This guide is general reference information, not legal advice. Retention regulations are periodically revised — always confirm the current requirement against your regulator's published rule (PA Department of Health, PA State Board of Medicine, HHS/OCR, or CMS) before setting a destruction date.
Medical record retention in Pennsylvania sits under several overlapping authorities at once — state hospital licensure regulation, state physician licensure regulation, HIPAA, and Medicare's Conditions of Participation — and each sets its own floor. Where they differ, the longest applicable requirement controls. In Pennsylvania, that is almost always the 7-year state rule, not the 6-year period commonly (and incorrectly) attributed to HIPAA. This guide lays out the controlling rule for hospitals, ambulatory surgical facilities, and physician practices, and calls out the one area — minor patients — where the hospital rule and the physician rule genuinely diverge.
This guide is part of Reynolds' broader Pennsylvania records-retention coverage; see the Pennsylvania records retention guide for schedules covering municipal, tax, payroll, and workplace-safety records outside the scope of this medical-records guide.
Medical record retention in Pennsylvania is governed by more than one authority, and each sets a different floor:
These rules are not mutually exclusive. A hospital in Pennsylvania is bound by all of them simultaneously and must comply with whichever requirement demands the longest retention for a given record. In practice, that means the 7-year Pennsylvania state rule is the controlling number for actual patient charts, because it exceeds both the HIPAA documentation floor and the Medicare hospital floor.
| Record Type | Retention Period | Authority | Citation |
|---|---|---|---|
| Hospital medical records (adult patient) | Minimum 7 years following discharge | PA Dept. of Health regulation | 28 Pa. Code §115.23 |
| Hospital medical records (minor patient) | Until patient reaches majority (age 18), then 7 more years — or as long as adult records are kept, whichever is longer | PA Dept. of Health regulation | 28 Pa. Code §115.23 |
| Ambulatory surgical facility records (adult) | Minimum 7 years following discharge | PA Dept. of Health regulation | 28 Pa. Code §563.6 |
| Ambulatory surgical facility records (minor) | Until majority, then 7 more years — or as long as adult records are kept, whichever is longer | PA Dept. of Health regulation | 28 Pa.
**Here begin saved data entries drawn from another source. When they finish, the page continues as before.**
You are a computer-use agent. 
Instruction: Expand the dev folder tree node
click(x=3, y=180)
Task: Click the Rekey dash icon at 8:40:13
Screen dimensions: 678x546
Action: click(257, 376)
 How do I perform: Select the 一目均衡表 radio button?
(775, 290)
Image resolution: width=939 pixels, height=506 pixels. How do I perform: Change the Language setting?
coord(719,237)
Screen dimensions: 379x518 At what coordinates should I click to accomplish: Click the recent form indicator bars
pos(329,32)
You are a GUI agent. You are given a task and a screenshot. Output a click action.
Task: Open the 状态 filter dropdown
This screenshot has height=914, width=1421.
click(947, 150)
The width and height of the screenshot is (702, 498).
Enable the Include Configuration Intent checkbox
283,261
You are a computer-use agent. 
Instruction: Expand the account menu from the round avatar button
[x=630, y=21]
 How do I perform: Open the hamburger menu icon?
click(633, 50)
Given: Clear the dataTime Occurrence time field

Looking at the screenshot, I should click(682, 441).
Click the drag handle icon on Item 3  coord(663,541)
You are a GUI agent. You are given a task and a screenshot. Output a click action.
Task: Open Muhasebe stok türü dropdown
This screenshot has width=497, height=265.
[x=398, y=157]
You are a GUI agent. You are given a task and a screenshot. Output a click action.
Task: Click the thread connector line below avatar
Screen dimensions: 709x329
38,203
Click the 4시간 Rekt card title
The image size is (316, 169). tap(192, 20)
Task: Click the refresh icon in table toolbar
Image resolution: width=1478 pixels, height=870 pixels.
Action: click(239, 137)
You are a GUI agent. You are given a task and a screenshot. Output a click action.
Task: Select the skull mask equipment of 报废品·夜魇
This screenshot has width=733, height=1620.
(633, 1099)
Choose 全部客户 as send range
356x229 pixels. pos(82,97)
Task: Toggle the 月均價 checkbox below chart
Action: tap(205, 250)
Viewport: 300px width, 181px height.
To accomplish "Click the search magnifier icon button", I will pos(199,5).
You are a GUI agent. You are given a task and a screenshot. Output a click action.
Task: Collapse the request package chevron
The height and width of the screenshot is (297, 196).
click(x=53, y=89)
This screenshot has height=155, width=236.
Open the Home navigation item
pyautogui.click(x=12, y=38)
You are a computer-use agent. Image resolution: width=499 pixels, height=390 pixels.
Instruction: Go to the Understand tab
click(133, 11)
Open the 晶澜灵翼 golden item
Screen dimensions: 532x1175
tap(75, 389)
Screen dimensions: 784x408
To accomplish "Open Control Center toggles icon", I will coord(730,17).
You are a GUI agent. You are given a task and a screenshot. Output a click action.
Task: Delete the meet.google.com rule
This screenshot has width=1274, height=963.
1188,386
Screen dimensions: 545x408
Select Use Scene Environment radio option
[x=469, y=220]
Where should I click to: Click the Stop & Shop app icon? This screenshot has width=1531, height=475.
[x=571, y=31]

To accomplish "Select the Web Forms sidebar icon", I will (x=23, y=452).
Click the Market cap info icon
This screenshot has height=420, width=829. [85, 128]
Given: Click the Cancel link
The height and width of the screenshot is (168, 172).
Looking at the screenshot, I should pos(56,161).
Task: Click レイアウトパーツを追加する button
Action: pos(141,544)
Code §563.6 |
| Physician/practice records (adult patient) |
Because Pennsylvania hospitals and ambulatory surgical facilities are also Medicare providers, and physicians are also HIPAA covered entities, the applicable rule for any given organization is the longest of the requirements that apply to it — in nearly every Pennsylvania case, that is the 7-year state rule.
Under 28 Pa. Code §115.23, Pennsylvania hospitals must keep medical records — whether original, reproduced, or microfilmed — on file for a minimum of 7 years following the discharge of a patient. This applies regardless of format: a scanned and properly indexed copy satisfies the requirement the same as a paper original.
The same section addresses what happens if a hospital ceases operations. The facility must notify the Department of Health of where records will be stored and keep them in a retrievable facility for at least 5 years post-closure. Before any records are destroyed, the facility must provide public notice — through a legal announcement and newspaper advertisement — giving former patients an opportunity to request their own records.
Ambulatory surgical facilities (ASFs) are held to a parallel standard under 28 Pa. Code §563.6: the same 7-year minimum for adult patients, the same minor-patient extension, and the same 5-year post-closure retrievability requirement.
Hospitals that participate in Medicare are simultaneously subject to 42 CFR §482.24(b), which sets a 5-year federal floor. Because Pennsylvania's 7-year state requirement is longer, it is the operative standard for Pennsylvania hospitals — the federal rule does not shorten the state obligation.
For individual physicians and physician practices, the controlling rule is 49 Pa. Code §16.95, issued by the Pennsylvania State Board of Medicine. It requires that a patient's medical record be retained for at least 7 years from the date of the last medical service for which a medical record entry is required — not 7 years from the date the patient last walked through the door, but from the last documented service.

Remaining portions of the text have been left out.